L’IRNA a publié les principaux termes d’un protocole d’accord (MoU) entre les États-Unis et l’Iran, après une information de Bloomberg selon laquelle le document doit être signé dimanche à Genève. Le texte précise que l’Iran ne prend aucun engagement concernant un transfert de la gestion du détroit d’Ormuz ; toute administration future serait traitée comme une question régionale, via le dialogue et une prise de décision conjointe entre Téhéran et Oman.
Le mémorandum ne contient aucun accord sur le dossier nucléaire, mais stipule que des pourparlers nucléaires débuteront dans les 60 jours suivant la signature. Les marchés pétroliers ont peu réagi dans l’immédiat après la publication des termes, même si les prix avaient déjà évolué sur la base des anticipations autour du MoU américano-iranien. Au moment de la publication, le WTI reculait de 2,65%, autour de 83,00 $.

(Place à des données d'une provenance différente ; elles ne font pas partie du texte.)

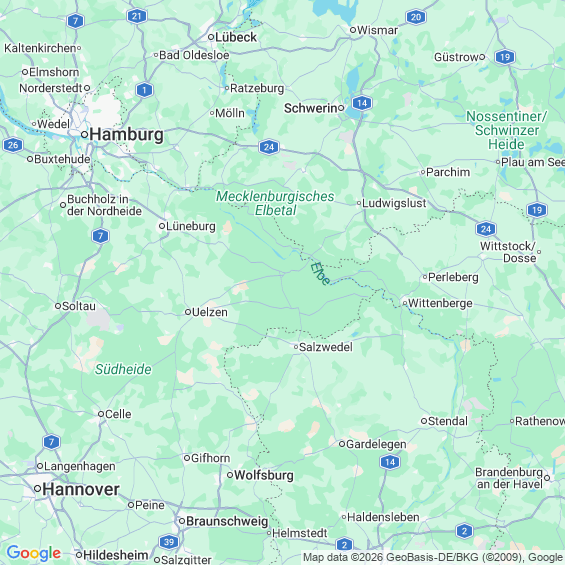The width and height of the screenshot is (565, 565).
Task: Select the A39 highway shield near Salzgitter
Action: tap(169, 542)
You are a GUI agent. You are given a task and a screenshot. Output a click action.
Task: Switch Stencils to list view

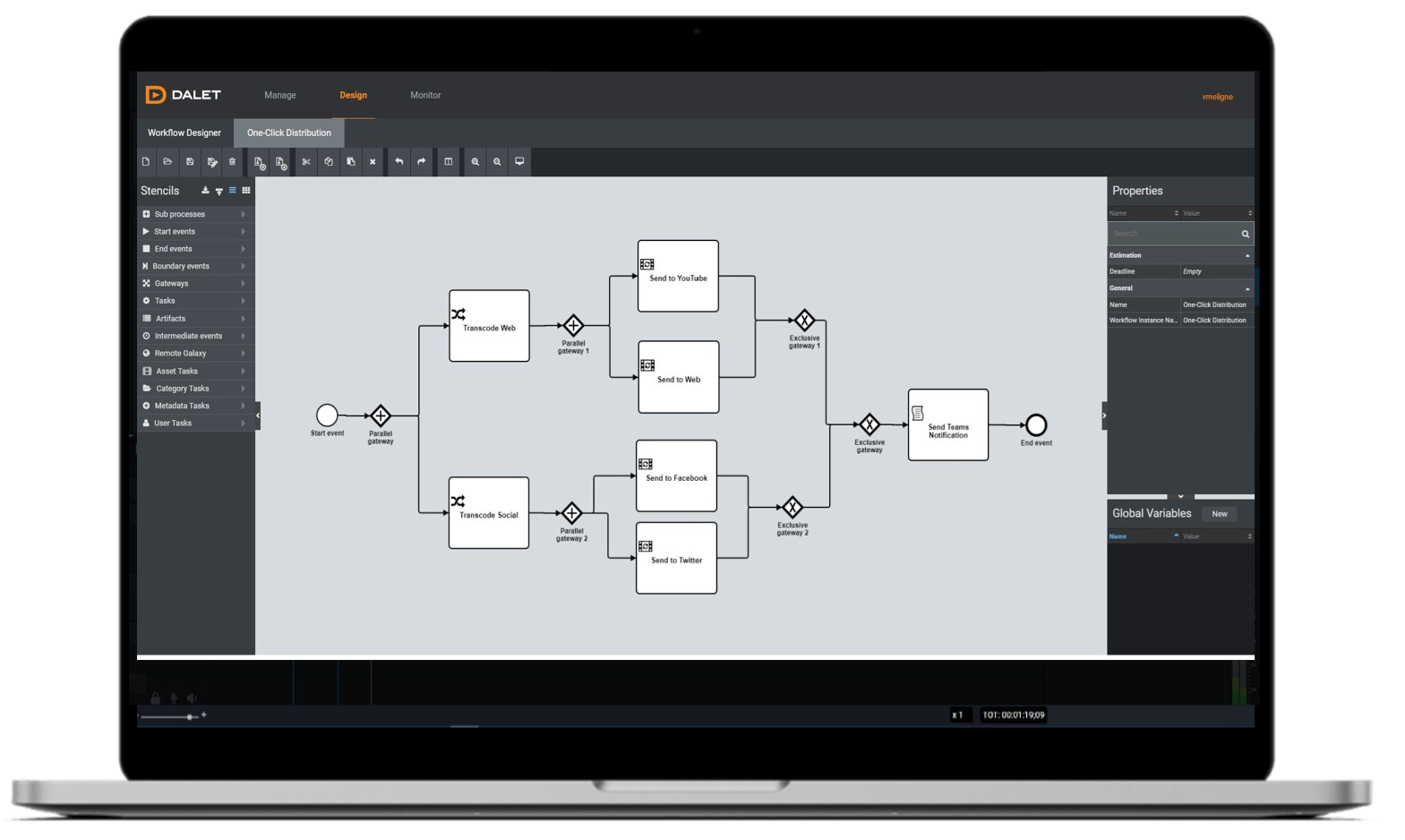click(233, 191)
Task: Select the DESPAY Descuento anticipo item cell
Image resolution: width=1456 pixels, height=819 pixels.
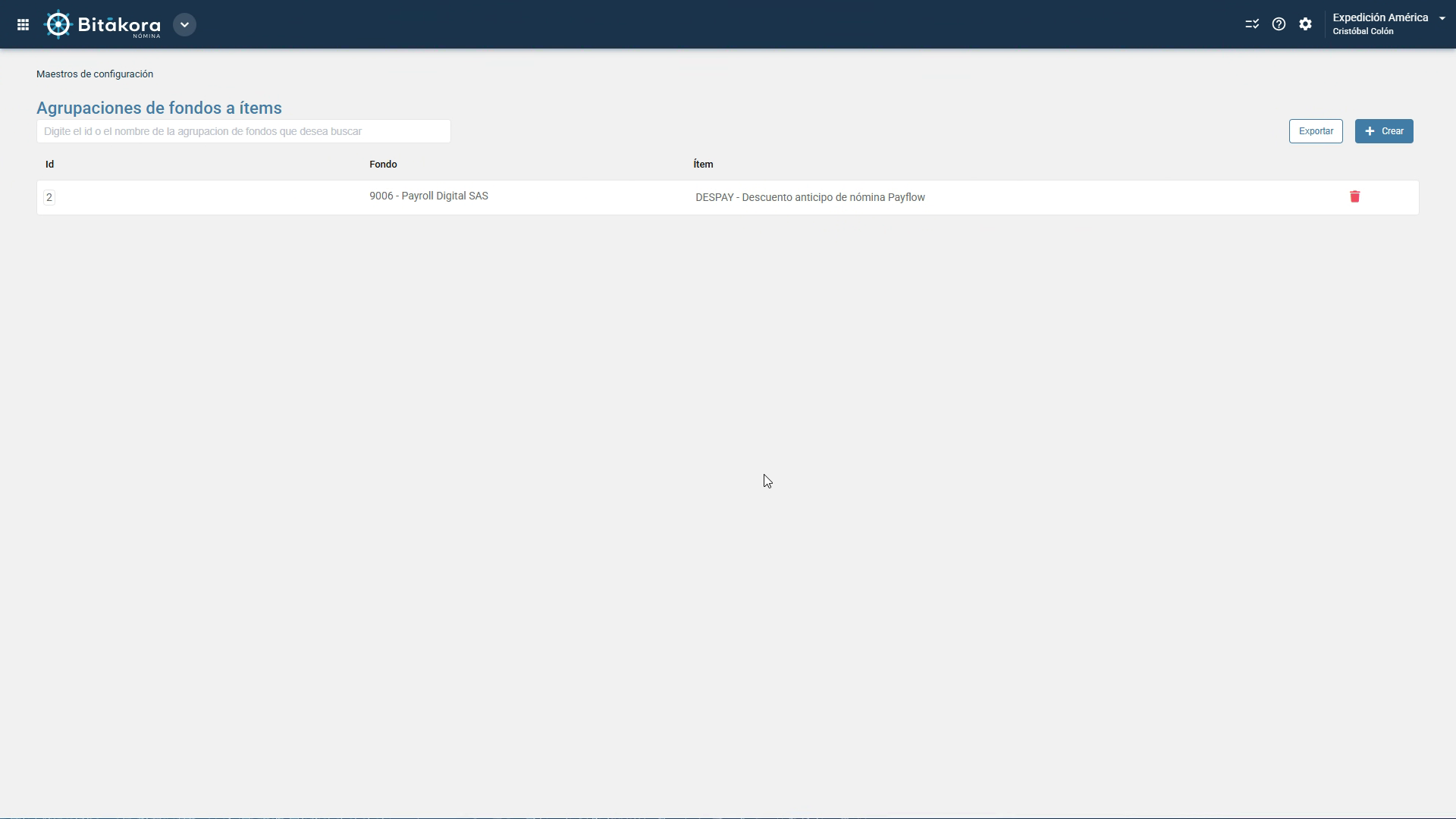Action: click(810, 197)
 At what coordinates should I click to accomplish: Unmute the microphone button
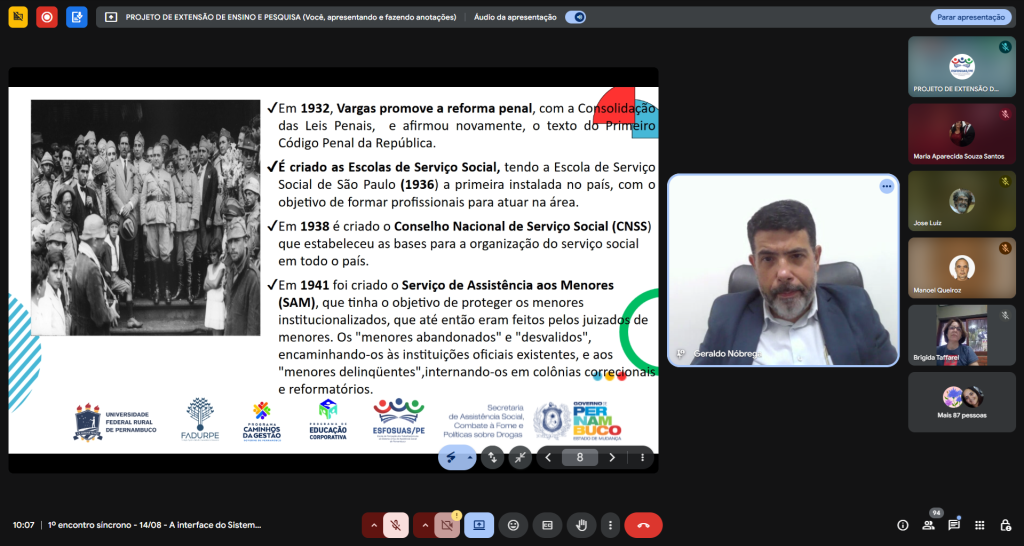coord(396,525)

Réaction du marché et incertitude
Nous estimons que le récent repli du WTI à 83 $ a déjà intégré le scénario le plus favorable concernant le mémorandum américano-iranien. L’accord renvoie à plus tard les décisions majeures sur le dossier nucléaire et le détroit d’Ormuz. Cette absence de résolution ferme accroît fortement l’incertitude, ce qui suggère que le mouvement baissier n’est pas acquis.

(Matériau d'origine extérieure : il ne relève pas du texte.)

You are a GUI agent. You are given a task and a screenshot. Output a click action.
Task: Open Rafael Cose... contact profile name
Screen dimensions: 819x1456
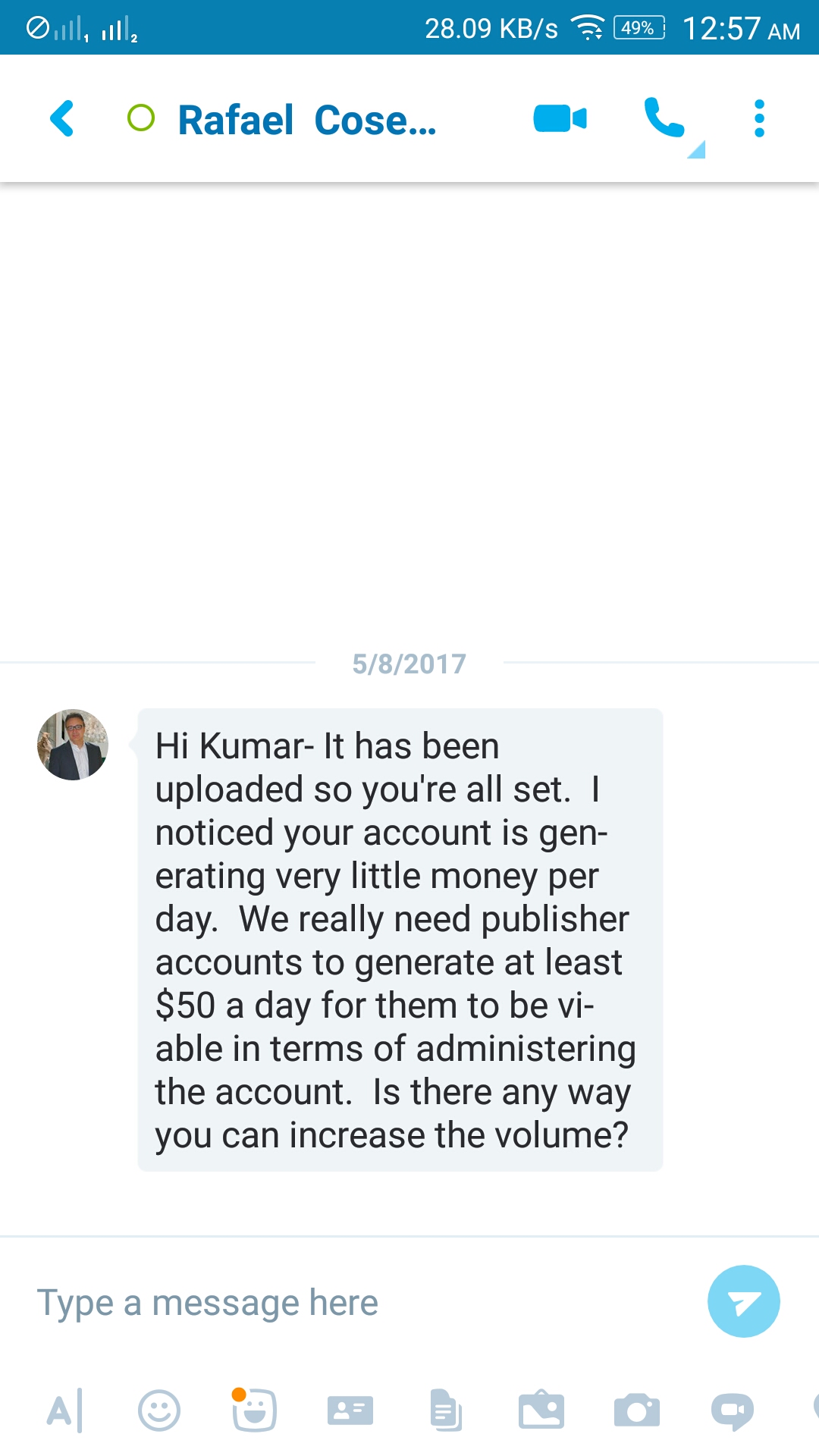(x=306, y=121)
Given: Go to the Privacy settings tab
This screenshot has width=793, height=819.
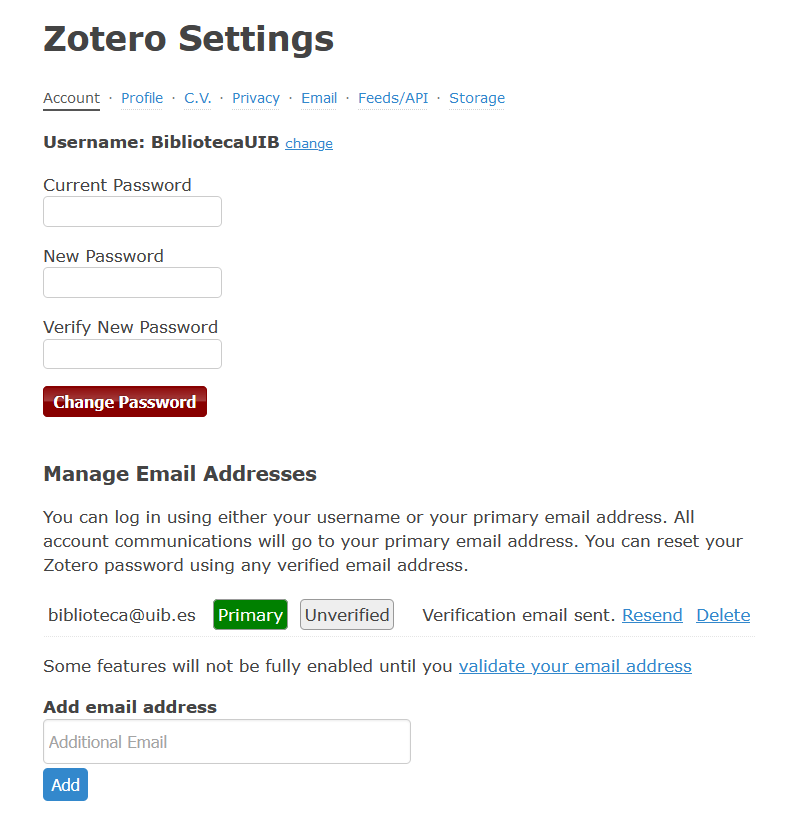Looking at the screenshot, I should pos(256,98).
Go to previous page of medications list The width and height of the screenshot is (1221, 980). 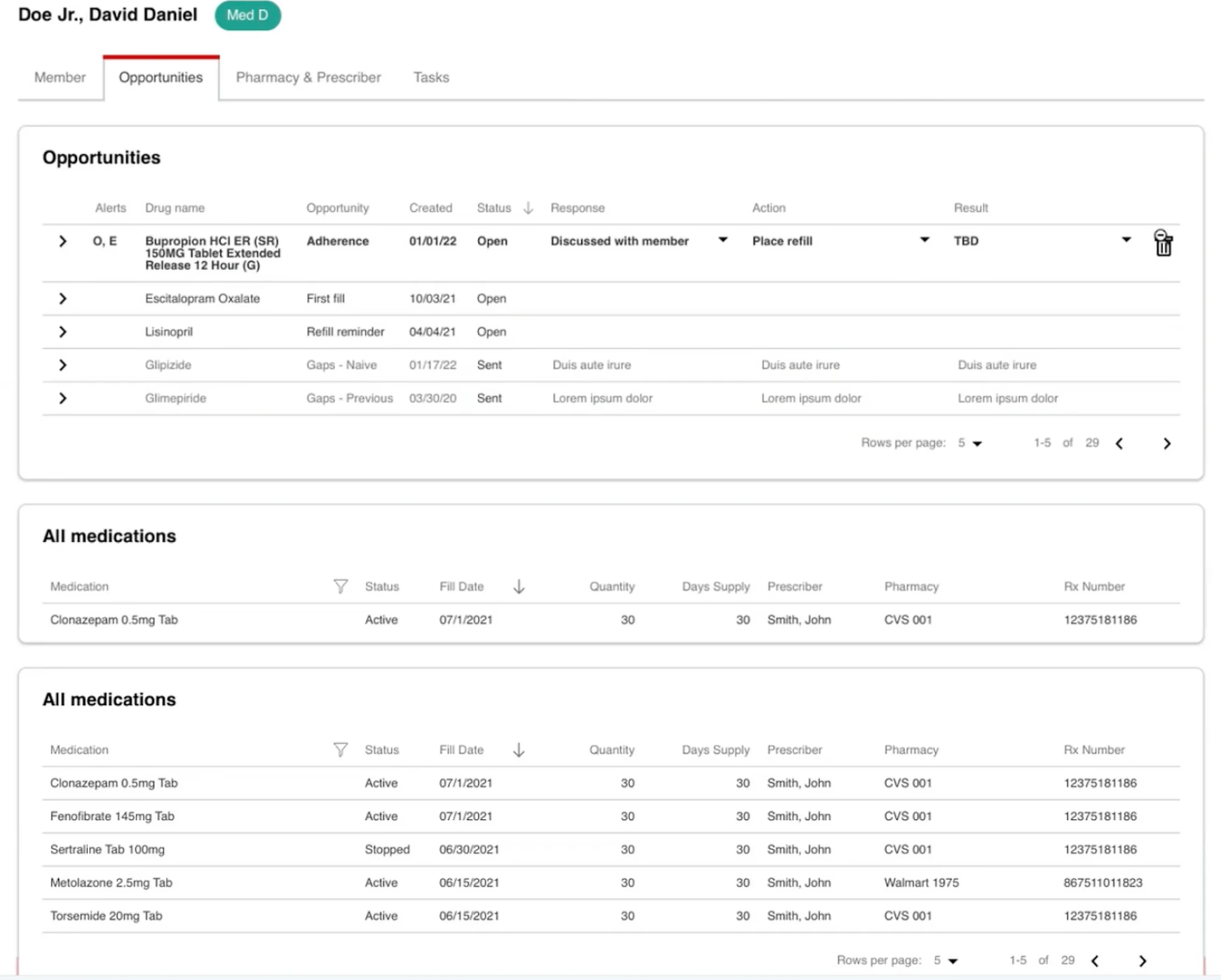click(1095, 961)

La fenêtre de 60 jours pour l’ouverture des discussions nucléaires offre un calendrier clair pour une volatilité potentielle du marché. Nous cherchons à nous positionner à l’achat sur cette volatilité, car le moindre titre de presse pourrait provoquer de forts à-coups de prix. Nous avions vu la volatilité implicite sur les options pétrole bondir de plus de 25% lors des dernières étapes de négociation du JCPOA de 2015, et nous anticipons un schéma similaire ici.

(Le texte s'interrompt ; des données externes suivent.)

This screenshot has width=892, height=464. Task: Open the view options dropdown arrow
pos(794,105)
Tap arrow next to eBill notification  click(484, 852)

Fondamentaux de marché et stratégies de trading
Les données fondamentales ne plaident pas pour un repli durable des prix à partir de ces niveaux. Les derniers rapports de l’EIA montrent que les stocks de brut américains ont diminué de plus de 9 millions de barils au cours des trois dernières semaines, tandis que l’OPEP+ a réaffirmé le maintien des réductions de production jusqu’au troisième trimestre. Ce contexte d’offre tendue constitue un solide plancher pour le marché, limitant le potentiel de baisse supplémentaire.
Selon nous, les stratégies sur options qui profitent d’un mouvement ample des prix, dans un sens ou dans l’autre, deviennent attractives. Nous envisageons des straddles longs sur les échéances d’août et de septembre afin de capter l’ensemble de la période de négociation. Cela permet de se positionner pour un éventuel rebond rapide si les discussions échouent, ou pour une nouvelle baisse si une véritable percée se matérialise.